Question 2 asked how manufacturers can deliver fair balance when using tools that have space limitations and require real time communications.  To this, with respect to company sites, microsites and communities, the companies promoted the use of links that would take an Internet user (a User) to full prescribing information.  This is, in essence, the so-called "one-click" rule (that was never a rule at all) which was already rejected by the FDA in its April 2 Notice of Violation letters.

The companies divided their comments into a section on company sites and then a section on third party sites.  

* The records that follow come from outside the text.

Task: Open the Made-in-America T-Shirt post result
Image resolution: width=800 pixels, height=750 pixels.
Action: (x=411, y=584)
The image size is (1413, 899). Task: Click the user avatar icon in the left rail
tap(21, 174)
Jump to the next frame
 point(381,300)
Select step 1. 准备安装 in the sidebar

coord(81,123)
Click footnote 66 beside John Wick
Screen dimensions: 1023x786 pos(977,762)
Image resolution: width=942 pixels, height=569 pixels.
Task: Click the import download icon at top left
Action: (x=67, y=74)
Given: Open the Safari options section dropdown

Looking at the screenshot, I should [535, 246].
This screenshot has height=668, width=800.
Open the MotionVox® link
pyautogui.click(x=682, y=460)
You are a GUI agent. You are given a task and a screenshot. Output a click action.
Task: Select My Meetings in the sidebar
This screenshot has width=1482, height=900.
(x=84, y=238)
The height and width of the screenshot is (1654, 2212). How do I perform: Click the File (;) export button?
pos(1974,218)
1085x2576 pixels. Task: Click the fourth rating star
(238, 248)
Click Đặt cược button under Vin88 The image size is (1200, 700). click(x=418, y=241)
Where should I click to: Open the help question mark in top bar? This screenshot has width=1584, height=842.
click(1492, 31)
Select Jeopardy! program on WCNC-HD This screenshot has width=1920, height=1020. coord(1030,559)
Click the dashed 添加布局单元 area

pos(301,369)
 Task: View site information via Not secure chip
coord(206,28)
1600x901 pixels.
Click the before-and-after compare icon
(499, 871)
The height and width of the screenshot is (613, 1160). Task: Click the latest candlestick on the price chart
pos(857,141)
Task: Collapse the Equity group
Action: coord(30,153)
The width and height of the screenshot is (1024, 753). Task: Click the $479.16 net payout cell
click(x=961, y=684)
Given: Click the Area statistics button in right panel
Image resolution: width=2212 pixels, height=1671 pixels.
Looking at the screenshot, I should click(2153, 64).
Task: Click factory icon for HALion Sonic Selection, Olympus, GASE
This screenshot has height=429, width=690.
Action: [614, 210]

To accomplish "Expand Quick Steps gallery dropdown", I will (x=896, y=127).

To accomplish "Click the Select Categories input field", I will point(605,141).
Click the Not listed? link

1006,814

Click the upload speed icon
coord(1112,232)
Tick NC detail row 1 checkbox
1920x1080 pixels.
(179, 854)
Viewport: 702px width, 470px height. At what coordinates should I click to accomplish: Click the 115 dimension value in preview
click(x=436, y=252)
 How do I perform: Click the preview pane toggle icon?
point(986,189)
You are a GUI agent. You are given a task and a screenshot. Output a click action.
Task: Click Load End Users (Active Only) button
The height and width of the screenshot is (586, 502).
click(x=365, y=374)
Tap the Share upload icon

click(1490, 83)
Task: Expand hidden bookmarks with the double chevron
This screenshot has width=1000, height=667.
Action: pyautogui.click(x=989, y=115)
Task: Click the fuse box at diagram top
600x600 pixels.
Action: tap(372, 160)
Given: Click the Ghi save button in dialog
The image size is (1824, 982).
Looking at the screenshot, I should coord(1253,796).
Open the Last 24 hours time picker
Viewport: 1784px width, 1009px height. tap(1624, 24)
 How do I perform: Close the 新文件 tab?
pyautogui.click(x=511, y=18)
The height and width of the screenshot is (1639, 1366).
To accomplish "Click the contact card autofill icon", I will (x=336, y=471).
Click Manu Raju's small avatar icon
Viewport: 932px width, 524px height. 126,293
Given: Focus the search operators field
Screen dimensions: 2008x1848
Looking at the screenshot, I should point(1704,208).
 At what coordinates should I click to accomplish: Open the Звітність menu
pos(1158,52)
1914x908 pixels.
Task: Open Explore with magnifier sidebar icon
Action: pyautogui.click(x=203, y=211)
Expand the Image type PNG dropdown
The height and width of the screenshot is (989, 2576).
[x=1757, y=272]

Respecting company sites, the SMWG said that companies should anticipate and monitor off-label comments on such sites and that FDA "could" require such monitoring and that companies clearly state "Terms of Use" associated with such sites and remove posts that violate said terms of use.  For non-branded sites, Users would be notified that discussions are not meant to be product-specific and for branded sites, there would be a statement that postings must be FDA-consistgent, which assumes a User is going to know what is consistent and what is not.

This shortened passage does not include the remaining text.